# Excerpted passage:
▼▼▼
Dattatraya Raghunath v. Janapada Sabha

Dattatraya Raghunath v. Janapada Sabha

(High Court Of Madhya Pradesh)

Miscellaneous Petition No. 43 Of 1959 | 05-01-1960

P.V. Dixit, C.J.

1. By this application under Article 226 of the Constitution of India, the petitioner prays that a writ of certiorari be issued for quashing an order of the opponent No. 1, the Janapada Sabha, Burhanpur, inflicting on him the punishment of suspension from 1st December 1954 to 25th December 1958.

2. The material facts are that the petitioner was working as a Head Clerk in the office of the Janapada Sabha, Burhanpur, getting a salary of Rs. 150/- per month. On 19th August 1954 he was appointed as Superintendent in the grade of Rs. 150-5-175. He was suspended on 1st December 1954 pending an enquiry into certain charges against him. On or about 18th March 1955 he was supplied with a copy of the statement of charges framed against him by the Administrative Committee of the Janapada Sabha. The charges were to the effect that on the death of one Badriprasad, an employee of the Sabha, his widow Ramkali became entitled to receive Rs. 283-4-0 from the Sabha; and that the applicant, who was dealing with the matter of payment to Ramlali, paid her Rs. 188/- only obtaining from her a false receipt for Rs. 283-4 0 and thus misappropriated the difference. The petitioner submitted his reply on 8th June 1955 denying the charges levelled against him. Then upon an enquiry into the charges was conducted by the then Chief Executive Officer, Shri C. N. Rabra, who was, however, transferred before the enquiry could be completed. The enquiry was resumed by Shri Singh, the succeeding Chief Executive Officer, who on the statements recorded by his predecessor made a report to the Sabha on 30th September 1957 after hearing the arguments advanced by the petitioner. Thereafter the petitioner made an application to the Sabha for being supplied with a copy of the report submitted by Shri Singh and a copy of the decision or resolution of the Administrative Committee thereon, and praying for a hearing. The applicant did not get these copies or a fresh hearing before any authority. It appears that on the report submitted by the Chief Executive Officer, the Administrative Committee resolved on 3rd April 1958 that the charges against the petitioner had been proved and that the penalty of suspension from 1st December 1954 up to 3rd April 1958 should be imposed on him for those charges. The opponent No. 2 approved this decision of the Janapada Sabha, and later on, on 26th December 1958 the Chief Executive Officer communicated to the applicant the decision of the Administrative Committee and the approval of the Government to it and the penalty of suspension imposed on him. Thereafter the petitioner resumed his duties.
▲▲▲
# Source material:
▼▼▼
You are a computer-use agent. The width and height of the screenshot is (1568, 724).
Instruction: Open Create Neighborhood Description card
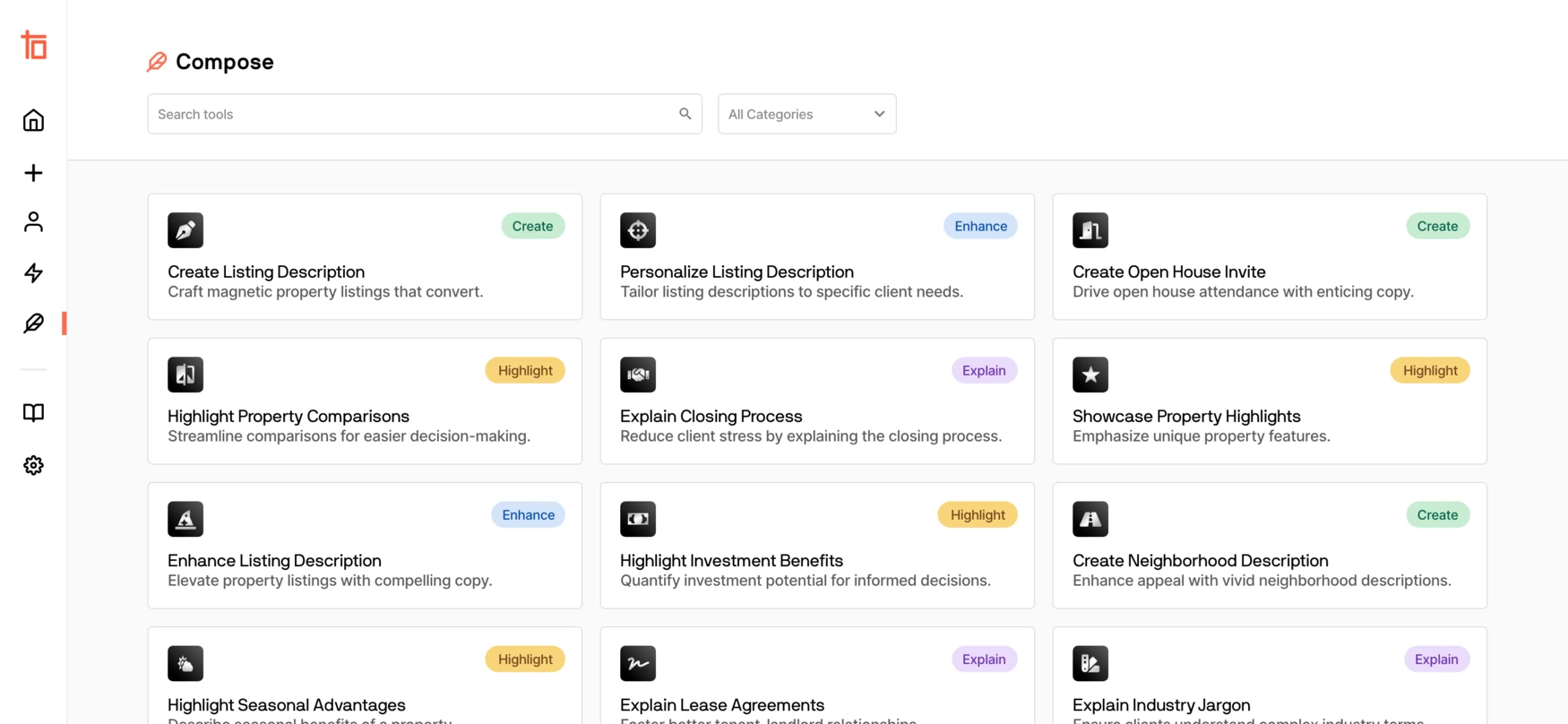(1269, 560)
▲▲▲
# Request A:
Answer these questions from the Madhya Pradesh High Court judgment:
(i) Under which article of the Constitution of India was the application brought?
(ii) On what date did the petitioner submit his reply denying the charges?
(iii) Who made the report to the Sabha on 30th September 1957?
# Request B:
Rewrite the paragraph of the Madhya Pradesh High Court judgment beginning "The material facts are that the petitioner" as a concise list in date order, keeping its main facts.

# Full solution A:
(i) Article 226
(ii) 8th June 1955
(iii) Shri Singh, the succeeding Chief Executive Officer

# Full solution B:
- The petitioner worked as Head Clerk in the office of the Janapada Sabha, Burhanpur, at Rs. 150/- per month. On 19th August 1954 he was appointed Superintendent in the grade of Rs. 150-5-175.
- On 1st December 1954 he was suspended pending an enquiry into charges against him.
- Around 18th March 1955 he received the statement of charges framed by the Administrative Committee. It alleged that Ramkali, the widow of Sabha employee Badriprasad, was entitled to Rs. 283-4-0. It further alleged that the petitioner paid her only Rs. 188/-, took a false receipt for the full amount and misappropriated the difference.
- On 8th June 1955 he replied, denying the charges.
- Chief Executive Officer Shri C. N. Rabra began the enquiry but was transferred before completing it.
- His successor, Shri Singh, resumed the enquiry. He relied on the statements already recorded, heard the petitioner's arguments and reported to the Sabha on 30th September 1957.
- The petitioner applied for copies of the report and of the Administrative Committee's decision, and asked for a hearing. He received neither the copies nor a fresh hearing.
- On 3rd April 1958 the Administrative Committee resolved that the charges were proved and imposed suspension from 1st December 1954 to 3rd April 1958. Opponent No. 2 approved the decision.
- On 26th December 1958 the Chief Executive Officer informed the petitioner of the decision, the Government's approval and the penalty. The petitioner then resumed his duties.